§ **What this task involves**
Report each line of the records that contains the string "width", copying those lines in full.

Collected data

"""

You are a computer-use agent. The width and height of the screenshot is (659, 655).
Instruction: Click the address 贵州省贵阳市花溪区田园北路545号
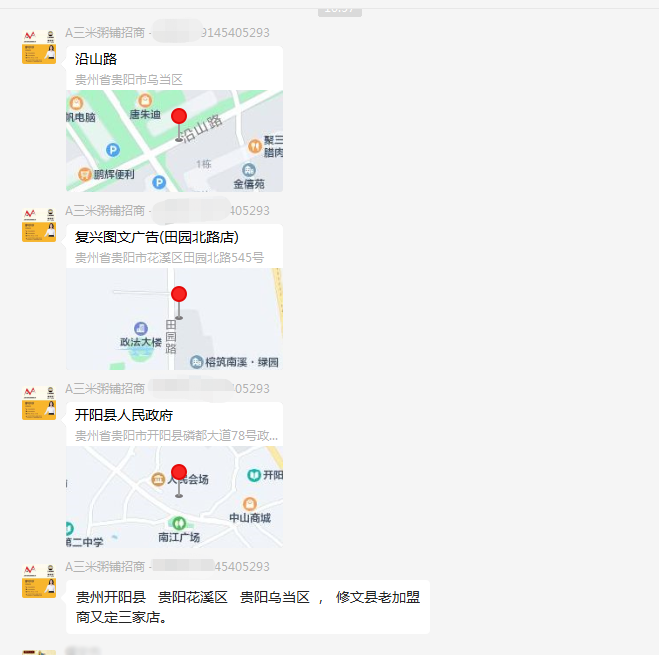coord(169,257)
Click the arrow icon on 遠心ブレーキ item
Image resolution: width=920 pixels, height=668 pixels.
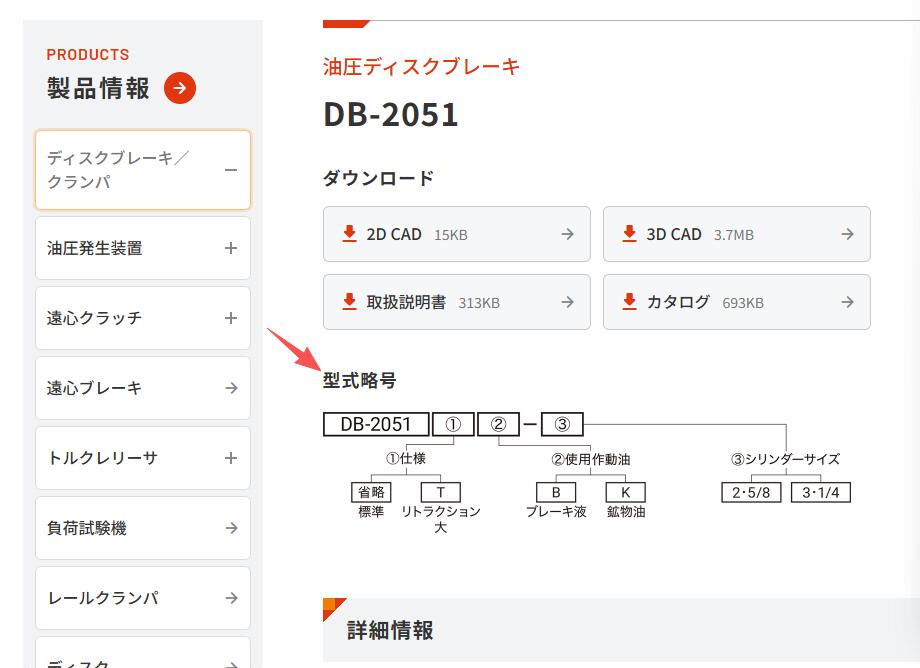pyautogui.click(x=234, y=388)
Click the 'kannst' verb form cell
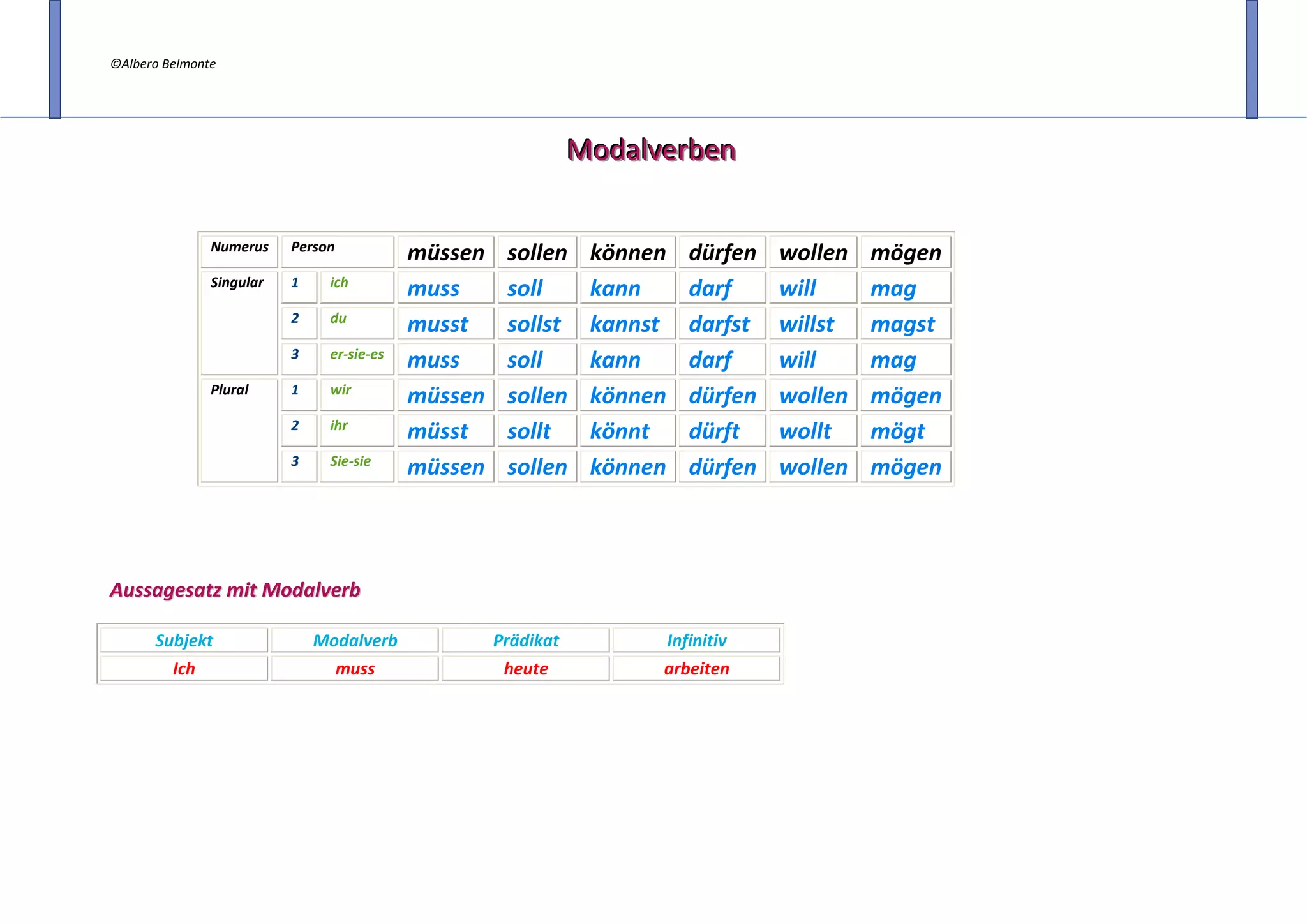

"""

§ **Exercise response**
You are a computer-use agent. The width and height of the screenshot is (659, 655).
Image resolution: width=920 pixels, height=668 pixels.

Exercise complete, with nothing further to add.